The above messages almost always indicate a networking issue of some sort. In this case it was due to a faulty switch. There are rare occasions when the above messages are not caused by a networking issue, such as those addressed in http://www.symantec.com/docs/TECH72115.

(TECH72115 is not relevant to you, this was an issue with a SAN client, fixed in 6.5.4)

But note, the technote says the issue is 'almost always' network related, this can also include operating system settings.

http://www.symantec.com/docs/TECH145223

The issue was with the idle timeout setting on the firewall that was too low to allow backups and/or restores to complete. With the DMZ media server backing up a DMZ client the media server sends only the occasional meta data updates back to the master server in order to update the images catalog. If that TCP socket connection between the media server and master server is idle for a longer period than the firewall's idle timeout the firewall breaks the connection between the media server and master servder and thus the media server breaks the connection to the client producing the socket error.

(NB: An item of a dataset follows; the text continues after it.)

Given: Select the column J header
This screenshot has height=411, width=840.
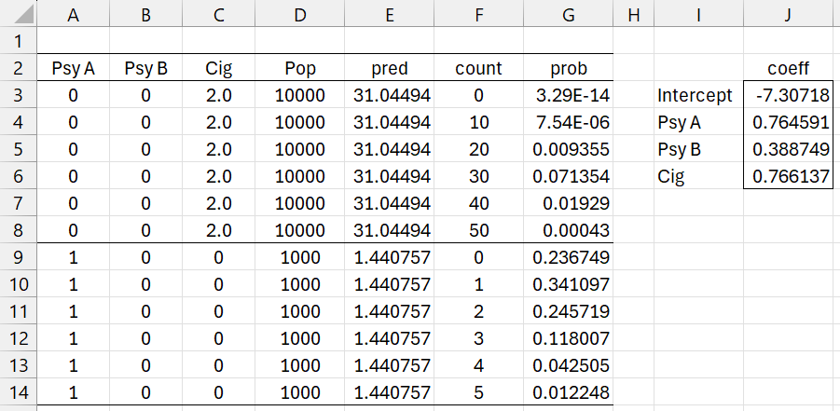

Increasing the idle timeout setting on the firewall to a value larger than the amount of time a typical backups takes to complete should resolve the issue.

Also increasing the frequency of the TCP keepalive packets can also help maintain the socket during idle periods from the server's defaults.

Although you may not have a firewall between the client and the media server, this solution is another demonstation that the issue is network related, as opposed to NetBackup.

http://www.symantec.com/docs/S:TECH130343 (Internal technote)

The issue was found to be due to NIC card Network congestion (that is, network overloaded)

http://www.symantec.com/docs/TECH135924 (I think this one I sent previously, shows the MS fix for the issue)

In this instance, the problem was isolated to this single machine making the point of failure isolated to the problematic new host.

If the problem is due to an unidentified corruption / misconfiguration in the new media server's TCP Stack and Winsock environment (as was the case in this example), executing these two commands, followed by a reboot will resolve the problem:

netsh int ip reset resetlog.txt Microsoft Reference: http://support.microsoft.com/kb/299357

netsh winsock reset catalog Microsoft Reference: http://technet.microsoft.com/en-us/library/cc759700(WS.10).aspx

NOTE: The above two commands will reset the Windows TCP Stack as well as the Windows Winsock environment back to the default values. This means that if the host is configured with a static IP Address and other customized TCP settings, they will be lost and will need to be re-entered after the reboot. The default TCP setting is to use DHCP and the host will be using DHCP upon booting up.

http://www.symantec.com/docs/TECH76201

Possible solution to Status 24 by increasing TCP receive buffer space

http://www.symantec.com/docs/TECH34183

this Technote, although written for Solaris, shows how TCP tunings can

cause status 24s. I am sure your system admins will be aware of the

corresponding setting for the windows operating system.

http://www.symantec.com/docs/TECH55653

This technote is very important. It covers many many issues that can

occur when either TCP Chimney Offload, TCP/IP Offload Engine (TOE) or TCP

Segmentation Offload (TSO) are enabled. It is recommend to disable

these, as per the technote.

I understand that we have previously seen MS Patch KB92222 resolve status 24 issues.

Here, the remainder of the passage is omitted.